0

I have been looking to parallize some tasks in python but did not find anything useful. Here is the pseudo code for which I want to use parallelization:

# Here I define a list for the results. This list has to contain the results in the SAME order.
result_list = []

# Loop over a list of elements. I need to keep that loop. I mean,. in the final code this loop must be still there for specific reasons. Also, the results need to be stored in the SAME order. 
for item in some_list:

    # Here I use a method to process the item of the list. The method "task" is the function I want to parrallize
    result = task(item)

    # Here I append the result to the result list. The results must be in the SAME order as the input data
    result_list.append(result)

I want to parallelize the method task which takes a single item, processes it, and returns some results. I want to collect those results in the same order as in the original list.

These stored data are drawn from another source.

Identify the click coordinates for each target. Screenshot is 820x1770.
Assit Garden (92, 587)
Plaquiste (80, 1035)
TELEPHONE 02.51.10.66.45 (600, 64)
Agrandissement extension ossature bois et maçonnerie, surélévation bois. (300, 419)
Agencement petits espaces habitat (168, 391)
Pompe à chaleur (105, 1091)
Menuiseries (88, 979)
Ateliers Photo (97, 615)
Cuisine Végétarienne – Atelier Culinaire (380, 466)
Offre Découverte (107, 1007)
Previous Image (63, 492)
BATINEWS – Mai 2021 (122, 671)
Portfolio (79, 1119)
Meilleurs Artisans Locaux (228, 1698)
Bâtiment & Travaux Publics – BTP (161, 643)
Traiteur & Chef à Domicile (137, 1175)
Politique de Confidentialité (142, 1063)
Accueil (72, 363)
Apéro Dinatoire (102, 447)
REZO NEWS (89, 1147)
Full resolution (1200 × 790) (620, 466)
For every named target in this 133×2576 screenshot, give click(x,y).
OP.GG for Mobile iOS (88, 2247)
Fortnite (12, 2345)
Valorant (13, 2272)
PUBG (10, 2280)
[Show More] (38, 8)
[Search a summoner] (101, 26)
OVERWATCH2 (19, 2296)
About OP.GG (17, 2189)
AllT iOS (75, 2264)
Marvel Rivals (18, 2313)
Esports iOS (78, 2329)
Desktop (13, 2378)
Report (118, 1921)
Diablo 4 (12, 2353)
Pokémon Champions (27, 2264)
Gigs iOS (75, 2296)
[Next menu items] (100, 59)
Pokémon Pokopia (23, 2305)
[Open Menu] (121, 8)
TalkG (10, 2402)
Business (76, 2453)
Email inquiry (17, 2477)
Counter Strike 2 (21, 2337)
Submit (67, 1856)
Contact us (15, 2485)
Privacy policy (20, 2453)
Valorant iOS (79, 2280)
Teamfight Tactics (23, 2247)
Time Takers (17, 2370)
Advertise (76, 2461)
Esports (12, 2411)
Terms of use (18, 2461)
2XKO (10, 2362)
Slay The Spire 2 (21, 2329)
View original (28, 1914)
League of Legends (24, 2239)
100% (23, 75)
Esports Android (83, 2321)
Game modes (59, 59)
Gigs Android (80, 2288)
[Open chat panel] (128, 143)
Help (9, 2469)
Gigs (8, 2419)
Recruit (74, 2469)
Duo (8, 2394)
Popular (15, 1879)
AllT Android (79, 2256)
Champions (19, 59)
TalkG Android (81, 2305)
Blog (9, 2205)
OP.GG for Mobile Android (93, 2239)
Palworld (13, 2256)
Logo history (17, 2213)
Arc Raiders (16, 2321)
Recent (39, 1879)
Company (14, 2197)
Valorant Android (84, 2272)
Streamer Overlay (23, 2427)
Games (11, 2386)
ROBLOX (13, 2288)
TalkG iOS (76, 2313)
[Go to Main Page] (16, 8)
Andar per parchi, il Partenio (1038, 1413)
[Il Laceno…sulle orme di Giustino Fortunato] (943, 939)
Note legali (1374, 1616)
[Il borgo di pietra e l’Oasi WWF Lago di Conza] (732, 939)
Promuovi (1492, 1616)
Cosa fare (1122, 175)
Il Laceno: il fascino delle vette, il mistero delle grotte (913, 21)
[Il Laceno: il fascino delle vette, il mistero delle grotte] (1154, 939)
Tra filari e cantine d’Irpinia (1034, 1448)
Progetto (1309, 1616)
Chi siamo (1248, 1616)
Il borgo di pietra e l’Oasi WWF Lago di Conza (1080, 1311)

The results in the final list result_list has to be in the same order as the items in the input list.

Alex
  • 41,580
  • 88
  • 260
  • 469
  • 2
    your specifications are unclear, as parts of your post contradict each other... You ask `Or can I just do something like` and provide code that has `results = pool.map(process, alldata)`, but ask `how to get the results? `. Further down, you mention that you specifically want to use some kind of for loop, so the code you asked about in the middle would not be appicable anyway? – FlyingTeller Jun 30 '23 at 06:53
  • Sorry, I am not an expert in using multirpcessing in python! Sure I can make it more clear... – Alex Jun 30 '23 at 06:54
  • And your result has to be in order of input I assume? – FlyingTeller Jun 30 '23 at 06:54
  • @FlyingTeller Yes, as I have written two times. I will mention it again to be sure – Alex Jun 30 '23 at 06:56
  • Does `pool=ThreadPool()` followed by `result_list = list(pool.map(task, some_list)` work for you? Afterwards, you would just call `pool.close()` – FlyingTeller Jun 30 '23 at 06:59
  • @FlyingTeller This cannot work, as I have no list. I only have a SINGLE ITEM. Please read my question – Alex Jun 30 '23 at 07:01
  • I also get an error: `ImportError: cannot import name 'ThreadPool' from 'multiprocessing'` – Alex Jun 30 '23 at 07:02
  • Do you know the number of items you need to process from the start? – FlyingTeller Jun 30 '23 at 07:03
  • Let us [continue this discussion in chat](https://chat.stackoverflow.com/rooms/254308/discussion-between-flyingteller-and-alex). – FlyingTeller Jun 30 '23 at 07:03
  • Sure, I will rewrite the whole code and use the list of items... – Alex Jun 30 '23 at 07:04
  • 1
    Does this answer your question? [Is there a simple process-based parallel map for python?](https://stackoverflow.com/questions/1704401/is-there-a-simple-process-based-parallel-map-for-python) – mkrieger1 Jun 30 '23 at 07:11
  • The concurrent.futures module gives you both ThreadPoolExecutor and ProcessPoolExecutor. They are interchangeable in the sense that any code using the first of these classes can also be used with the second. What you have to figure out is the best option - threading or multiprocessing. The former is ideal for I/O bound activity whereas the latter is better for CPU-bound activity. In the case of sub-processing you also need to consider how you're to transfer information between client and server. If the object(s) to be moved can be pickled then you're OK - otherwise it gets a bit complicated – DarkKnight Jun 30 '23 at 07:32

2 Answers2

2

If you do need a for loop, then you could use ThreadPoolExecutor, which let's you submit your jobs to a pool of Threads and collect results afterwards:

from concurrent.futures import ThreadPoolExecutor
result_list=[]
with ThreadPoolExecutor(max_workers=16) as executor:
    futures=[]
    for item in some_list:
        future = executor.submit(task, item)
        futures.append(future)
    for f in futures:
        result_list.append(f.result())

ThreadPoolExecutor is interchangable with ProcessPoolExecutor, which could be a better choicce for CPU intensive tasks. If in doubt, try both and benchmark for your specific usecase. The complete docs can be found here

Note that depending on the number of items, it can be quite inefficient to do append many times. If you know the number of items before, then I suggest that you create the lists in the correct length from the start

If you would arange the input items in a list, you could also do

from multiprocessing import Pool

with Pool() as P:
    result_list= list(P.map(task, some_list))
FlyingTeller
  • 17,638
  • 3
  • 38
  • 53
0

You can implement parallel processing easily with either threads or multi-processing.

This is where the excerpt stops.